Cádiz a vista de pájaro
Pero no podemos hacerlo sin rematar la faena con una visión general de la ciudad desde las alturas. Y nada mejor, para ello, que subir a la Torre Tavira, a un paso de allí, mansión de estética mudéjar con escalera de caracol que nos llevará a la terraza más alta de Cádiz para disfrutar de un recorrido panorámico, a vista de pájaro, de 360 grados. Esta es una de las torres-miradores que se construyeron en la ciudad a raíz de la expansión económica del siglo XVIII (el siglo de Oro gaditano, cuando hereda de Sevilla el monopolio del tráfico marítimo a las Indias y experimenta el mayor auge de su historia, origen del Cádiz moderno, burgués y marinero, industrioso y constitucionalista, culto y popular y cosmopolita, con alma de flamenco y habanera y ese carácter hospitalario y guasón que acaricia al visitante con el humor más fino del mundo) y de las que quedan todavía más de un centenar.
Los armadores, comerciantes recién enriquecidos por el oro del virreinato americano, las hacían edificar en sus mansiones para controlar la llegada de sus barcos transoceánicos por la peligrosa bahía y, cómo no, para rivalizar entre sí haciendo gala de su enorme poder. Nuestra torre, además de dos pequeñas salas de exposición, dispone de una cámara oscura que proyecta la imagen del exterior viva y en tiempo real, lo que permite ver qué está sucediendo fuera, en los tejados y las calles de la ciudad, mientras se va trazando un mapa visual de sus barrios, sus edificios y monumentos y todos sus puntos de interés. Y de las personas que se cruzan con el punto de mira, como estas que ahora vemos nosotros, despreocupadas e ignorantes de que las estamos observando, la mayoría hombres que están tendiendo la ropa en sus azoteas, sea por casualidad, sea por ese talante liberal de un pueblo de pueblos abierto históricamente a la independencia y al progreso, ¡viva la Pepa!

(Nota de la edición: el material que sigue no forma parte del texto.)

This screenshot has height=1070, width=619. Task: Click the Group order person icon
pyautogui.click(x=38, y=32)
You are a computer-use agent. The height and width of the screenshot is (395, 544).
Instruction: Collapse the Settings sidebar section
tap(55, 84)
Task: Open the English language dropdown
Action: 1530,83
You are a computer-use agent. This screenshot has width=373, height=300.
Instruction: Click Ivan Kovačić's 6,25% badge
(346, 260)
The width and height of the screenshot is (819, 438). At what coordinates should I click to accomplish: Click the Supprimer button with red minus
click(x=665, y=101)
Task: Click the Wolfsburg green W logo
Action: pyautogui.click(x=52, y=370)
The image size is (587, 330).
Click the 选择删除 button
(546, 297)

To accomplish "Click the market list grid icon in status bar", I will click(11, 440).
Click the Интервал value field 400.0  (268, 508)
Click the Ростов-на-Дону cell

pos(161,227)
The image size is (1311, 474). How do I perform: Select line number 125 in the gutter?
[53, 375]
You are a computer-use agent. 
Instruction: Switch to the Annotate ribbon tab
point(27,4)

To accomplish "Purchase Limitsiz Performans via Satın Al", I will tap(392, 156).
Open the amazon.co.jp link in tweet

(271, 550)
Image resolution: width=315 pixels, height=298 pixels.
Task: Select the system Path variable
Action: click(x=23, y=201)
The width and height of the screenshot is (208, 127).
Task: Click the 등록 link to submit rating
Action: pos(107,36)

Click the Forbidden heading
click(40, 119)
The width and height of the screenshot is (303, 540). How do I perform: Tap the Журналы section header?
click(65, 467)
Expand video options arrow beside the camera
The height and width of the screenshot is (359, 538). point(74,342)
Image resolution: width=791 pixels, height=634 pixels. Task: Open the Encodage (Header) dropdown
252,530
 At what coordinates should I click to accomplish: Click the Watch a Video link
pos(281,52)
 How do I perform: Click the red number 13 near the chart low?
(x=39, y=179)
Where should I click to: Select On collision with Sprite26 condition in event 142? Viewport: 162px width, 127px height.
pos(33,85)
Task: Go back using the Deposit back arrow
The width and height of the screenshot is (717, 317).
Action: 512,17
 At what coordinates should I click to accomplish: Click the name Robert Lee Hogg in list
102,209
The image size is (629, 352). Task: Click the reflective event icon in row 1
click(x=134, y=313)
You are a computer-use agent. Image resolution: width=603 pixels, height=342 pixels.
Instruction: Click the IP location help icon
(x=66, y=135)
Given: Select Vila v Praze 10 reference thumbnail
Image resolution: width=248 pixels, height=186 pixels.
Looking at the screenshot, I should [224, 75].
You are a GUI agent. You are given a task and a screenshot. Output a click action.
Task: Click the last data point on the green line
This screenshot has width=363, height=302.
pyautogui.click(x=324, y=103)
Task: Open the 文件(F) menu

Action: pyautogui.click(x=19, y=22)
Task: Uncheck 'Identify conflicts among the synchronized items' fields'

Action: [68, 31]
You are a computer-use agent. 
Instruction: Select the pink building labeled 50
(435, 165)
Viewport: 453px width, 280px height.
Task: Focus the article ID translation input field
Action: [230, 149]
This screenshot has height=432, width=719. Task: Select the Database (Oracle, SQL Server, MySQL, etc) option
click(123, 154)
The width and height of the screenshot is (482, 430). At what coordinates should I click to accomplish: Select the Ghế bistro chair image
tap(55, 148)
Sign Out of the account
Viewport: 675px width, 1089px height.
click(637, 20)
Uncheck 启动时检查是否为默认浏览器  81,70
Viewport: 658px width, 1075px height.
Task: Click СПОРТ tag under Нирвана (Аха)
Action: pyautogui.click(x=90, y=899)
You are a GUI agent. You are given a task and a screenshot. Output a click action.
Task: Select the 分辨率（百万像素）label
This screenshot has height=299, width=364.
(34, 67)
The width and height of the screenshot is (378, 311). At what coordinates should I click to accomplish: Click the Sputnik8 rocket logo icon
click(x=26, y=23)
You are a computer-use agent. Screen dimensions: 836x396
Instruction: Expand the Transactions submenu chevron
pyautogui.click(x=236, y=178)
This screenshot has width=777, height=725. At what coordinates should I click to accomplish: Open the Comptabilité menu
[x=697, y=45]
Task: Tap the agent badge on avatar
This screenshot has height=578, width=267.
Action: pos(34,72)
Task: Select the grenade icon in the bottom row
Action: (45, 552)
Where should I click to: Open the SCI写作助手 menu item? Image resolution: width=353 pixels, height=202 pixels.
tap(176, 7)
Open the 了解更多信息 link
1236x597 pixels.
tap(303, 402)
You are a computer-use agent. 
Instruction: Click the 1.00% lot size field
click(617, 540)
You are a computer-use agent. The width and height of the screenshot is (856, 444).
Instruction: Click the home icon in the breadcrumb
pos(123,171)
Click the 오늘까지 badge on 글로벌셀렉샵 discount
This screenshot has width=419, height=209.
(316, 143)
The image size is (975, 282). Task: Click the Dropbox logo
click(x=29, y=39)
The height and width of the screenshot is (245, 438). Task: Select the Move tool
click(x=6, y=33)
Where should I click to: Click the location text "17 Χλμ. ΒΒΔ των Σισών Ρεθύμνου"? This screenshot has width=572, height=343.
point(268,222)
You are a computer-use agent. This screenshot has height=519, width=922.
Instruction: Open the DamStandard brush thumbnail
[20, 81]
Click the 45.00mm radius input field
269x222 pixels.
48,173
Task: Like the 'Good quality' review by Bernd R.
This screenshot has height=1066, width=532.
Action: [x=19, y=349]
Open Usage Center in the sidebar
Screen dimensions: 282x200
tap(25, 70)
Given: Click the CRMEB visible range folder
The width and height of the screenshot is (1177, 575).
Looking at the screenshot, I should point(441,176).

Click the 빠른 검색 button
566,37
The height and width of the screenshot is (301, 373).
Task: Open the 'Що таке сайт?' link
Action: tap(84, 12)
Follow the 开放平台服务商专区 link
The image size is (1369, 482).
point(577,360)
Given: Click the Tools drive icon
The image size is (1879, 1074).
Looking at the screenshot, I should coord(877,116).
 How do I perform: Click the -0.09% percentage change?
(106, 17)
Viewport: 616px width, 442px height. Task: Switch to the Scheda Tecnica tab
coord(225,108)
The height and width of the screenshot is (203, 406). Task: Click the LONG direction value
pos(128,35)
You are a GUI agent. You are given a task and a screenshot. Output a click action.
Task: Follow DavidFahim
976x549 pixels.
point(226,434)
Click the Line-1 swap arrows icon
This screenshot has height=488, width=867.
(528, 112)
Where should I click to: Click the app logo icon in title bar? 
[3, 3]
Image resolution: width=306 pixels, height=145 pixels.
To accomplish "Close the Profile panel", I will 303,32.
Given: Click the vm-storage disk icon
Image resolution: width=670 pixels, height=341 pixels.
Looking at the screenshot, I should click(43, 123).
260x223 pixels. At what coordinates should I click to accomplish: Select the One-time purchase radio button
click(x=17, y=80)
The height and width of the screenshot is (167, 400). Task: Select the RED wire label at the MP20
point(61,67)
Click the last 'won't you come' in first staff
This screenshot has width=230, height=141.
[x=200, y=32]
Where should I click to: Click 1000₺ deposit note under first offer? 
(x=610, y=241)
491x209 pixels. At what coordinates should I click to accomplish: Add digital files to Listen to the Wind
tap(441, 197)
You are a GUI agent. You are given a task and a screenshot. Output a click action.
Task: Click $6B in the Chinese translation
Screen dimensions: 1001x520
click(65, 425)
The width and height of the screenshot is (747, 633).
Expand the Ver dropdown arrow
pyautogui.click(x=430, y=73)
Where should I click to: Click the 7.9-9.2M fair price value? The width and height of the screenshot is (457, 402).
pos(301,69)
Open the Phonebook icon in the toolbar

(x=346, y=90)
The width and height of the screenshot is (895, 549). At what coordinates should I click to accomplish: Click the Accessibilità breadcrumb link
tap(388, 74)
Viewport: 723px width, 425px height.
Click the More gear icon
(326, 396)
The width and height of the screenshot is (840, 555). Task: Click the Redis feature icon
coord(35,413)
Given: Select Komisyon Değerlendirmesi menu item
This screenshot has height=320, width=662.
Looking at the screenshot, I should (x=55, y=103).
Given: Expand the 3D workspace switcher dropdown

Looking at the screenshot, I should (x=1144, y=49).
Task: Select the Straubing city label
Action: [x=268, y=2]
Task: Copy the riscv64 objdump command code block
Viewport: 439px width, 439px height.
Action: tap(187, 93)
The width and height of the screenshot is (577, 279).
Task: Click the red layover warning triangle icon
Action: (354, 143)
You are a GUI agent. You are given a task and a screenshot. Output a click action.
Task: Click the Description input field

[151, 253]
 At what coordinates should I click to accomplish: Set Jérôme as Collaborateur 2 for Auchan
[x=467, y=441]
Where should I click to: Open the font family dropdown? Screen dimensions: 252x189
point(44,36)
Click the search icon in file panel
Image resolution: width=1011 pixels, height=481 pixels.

Sea como sea, subimos por último a la Plaza de San Agustín, muy cerca del punto de partida, para, sentados en una terraza a la sombra de la iglesia, refrescarnos del calor y la caminata y despedirnos de esta ciudad de sabor antillano con pocos negros y mucho salero, como reza la canción, unade las más acogedoras y alegres. Ysiempre sabia. Aunque solo sea por vieja.